_What needs to be done_
Your answer should reproduce the full set of records exactly as given.

Collected data entries
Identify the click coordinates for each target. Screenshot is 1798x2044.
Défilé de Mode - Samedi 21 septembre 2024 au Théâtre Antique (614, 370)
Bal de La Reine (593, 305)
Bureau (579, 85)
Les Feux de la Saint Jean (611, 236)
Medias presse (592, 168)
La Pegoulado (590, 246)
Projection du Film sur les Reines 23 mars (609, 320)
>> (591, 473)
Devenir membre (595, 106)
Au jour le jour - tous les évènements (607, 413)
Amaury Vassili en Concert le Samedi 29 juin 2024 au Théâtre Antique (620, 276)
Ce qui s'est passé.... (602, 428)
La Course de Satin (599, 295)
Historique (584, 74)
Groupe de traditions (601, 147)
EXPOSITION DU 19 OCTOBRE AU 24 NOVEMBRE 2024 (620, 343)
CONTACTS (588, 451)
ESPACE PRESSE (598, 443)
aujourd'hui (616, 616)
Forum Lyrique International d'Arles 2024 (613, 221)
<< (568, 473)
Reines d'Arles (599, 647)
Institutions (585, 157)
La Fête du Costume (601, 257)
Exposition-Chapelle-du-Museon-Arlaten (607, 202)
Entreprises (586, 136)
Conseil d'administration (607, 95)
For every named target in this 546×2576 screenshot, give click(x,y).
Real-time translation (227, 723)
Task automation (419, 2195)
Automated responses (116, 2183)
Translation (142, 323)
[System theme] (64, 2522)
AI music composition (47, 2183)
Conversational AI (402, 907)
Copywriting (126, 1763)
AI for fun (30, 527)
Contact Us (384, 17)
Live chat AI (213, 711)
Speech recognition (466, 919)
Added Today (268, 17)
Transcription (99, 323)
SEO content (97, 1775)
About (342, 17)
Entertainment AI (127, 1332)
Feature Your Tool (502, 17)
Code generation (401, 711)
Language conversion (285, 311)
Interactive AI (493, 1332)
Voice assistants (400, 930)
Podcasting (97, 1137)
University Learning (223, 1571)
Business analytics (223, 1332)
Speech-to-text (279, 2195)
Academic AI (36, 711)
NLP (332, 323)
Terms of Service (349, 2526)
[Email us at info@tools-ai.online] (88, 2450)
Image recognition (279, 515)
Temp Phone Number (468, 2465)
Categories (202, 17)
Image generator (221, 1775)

_Problem solution_
Identify the click coordinates for each target. Screenshot is 1798x2044.
Défilé de Mode - Samedi 21 septembre 2024 au Théâtre Antique (614, 370)
Bal de La Reine (593, 305)
Bureau (579, 85)
Les Feux de la Saint Jean (611, 236)
Medias presse (592, 168)
La Pegoulado (590, 246)
Projection du Film sur les Reines 23 mars (609, 320)
>> (591, 473)
Devenir membre (595, 106)
Au jour le jour - tous les évènements (607, 413)
Amaury Vassili en Concert le Samedi 29 juin 2024 au Théâtre Antique (620, 276)
Ce qui s'est passé.... (602, 428)
La Course de Satin (599, 295)
Historique (584, 74)
Groupe de traditions (601, 147)
EXPOSITION DU 19 OCTOBRE AU 24 NOVEMBRE 2024 (620, 343)
CONTACTS (588, 451)
ESPACE PRESSE (598, 443)
aujourd'hui (616, 616)
Forum Lyrique International d'Arles 2024 (613, 221)
<< (568, 473)
Reines d'Arles (599, 647)
Institutions (585, 157)
La Fête du Costume (601, 257)
Exposition-Chapelle-du-Museon-Arlaten (607, 202)
Entreprises (586, 136)
Conseil d'administration (607, 95)
For every named target in this 546×2576 screenshot, give click(x,y).
Real-time translation (227, 723)
Task automation (419, 2195)
Automated responses (116, 2183)
Translation (142, 323)
[System theme] (64, 2522)
AI music composition (47, 2183)
Conversational AI (402, 907)
Copywriting (126, 1763)
AI for fun (30, 527)
Contact Us (384, 17)
Live chat AI (213, 711)
Speech recognition (466, 919)
Added Today (268, 17)
Transcription (99, 323)
SEO content (97, 1775)
About (342, 17)
Entertainment AI (127, 1332)
Feature Your Tool (502, 17)
Code generation (401, 711)
Language conversion (285, 311)
Interactive AI (493, 1332)
Voice assistants (400, 930)
Podcasting (97, 1137)
University Learning (223, 1571)
Business analytics (223, 1332)
Speech-to-text (279, 2195)
Academic AI (36, 711)
NLP (332, 323)
Terms of Service (349, 2526)
[Email us at info@tools-ai.online] (88, 2450)
Image recognition (279, 515)
Temp Phone Number (468, 2465)
Categories (202, 17)
Image generator (221, 1775)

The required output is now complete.